[Übungsaufgabe] Schreib alle folgenden Einträge Zeile für Zeile unverändert ab und lass dabei die Bilder weg.
++++ Die Daten
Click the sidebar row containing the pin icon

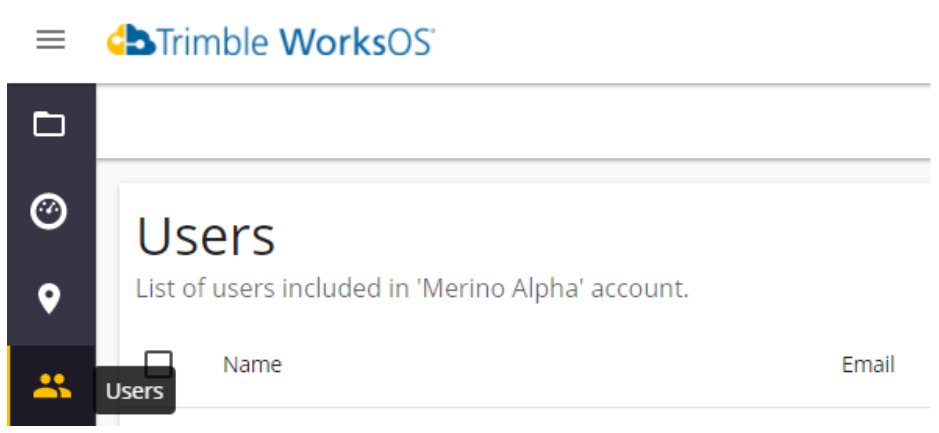pos(52,299)
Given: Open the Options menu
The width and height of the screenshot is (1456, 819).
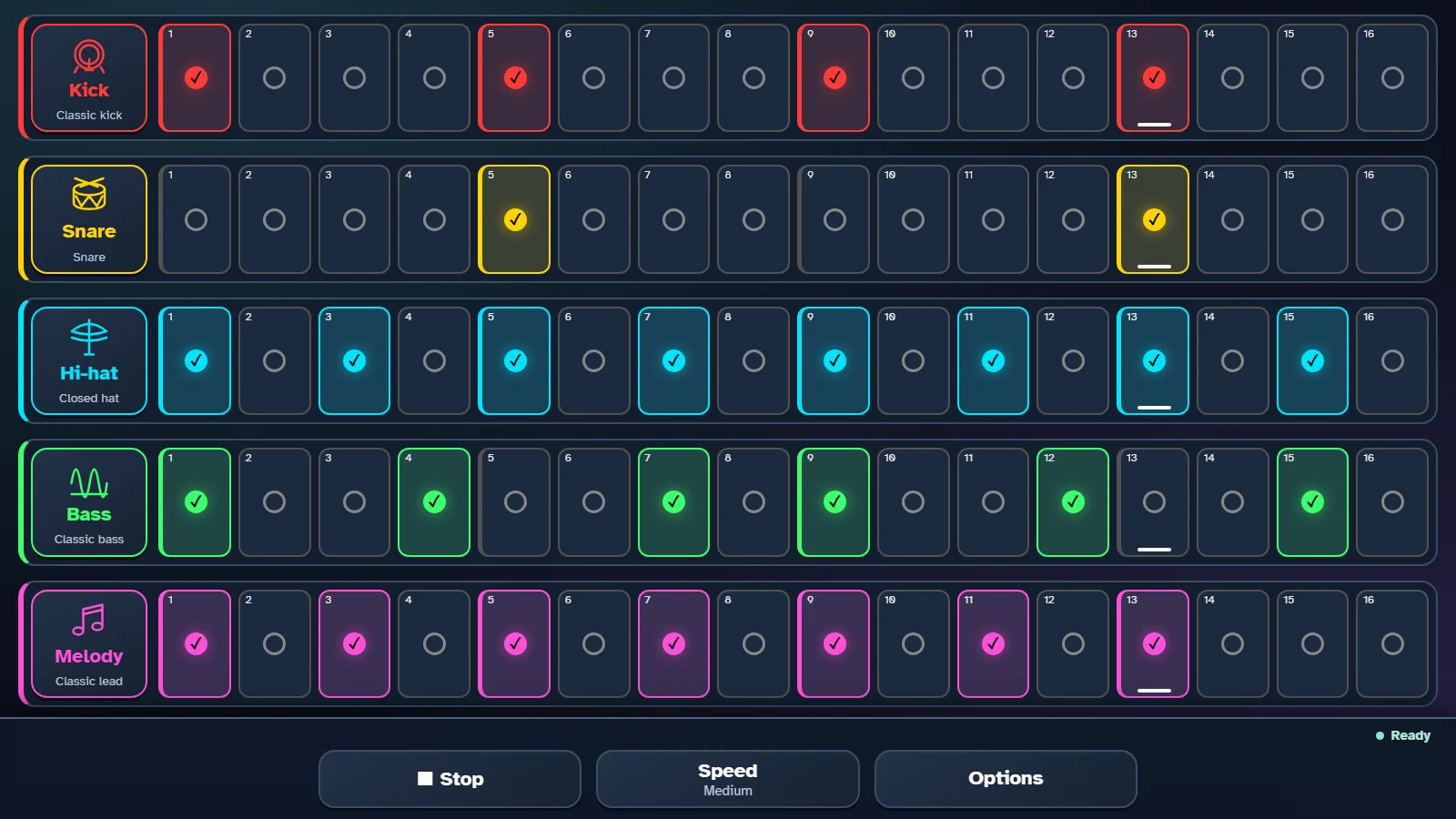Looking at the screenshot, I should click(1006, 779).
++++++++
[Antwort unten]
Click the sidebar row containing the pin icon

pos(52,299)
Given: Open the Options menu
The width and height of the screenshot is (1456, 819).
Looking at the screenshot, I should click(1006, 779).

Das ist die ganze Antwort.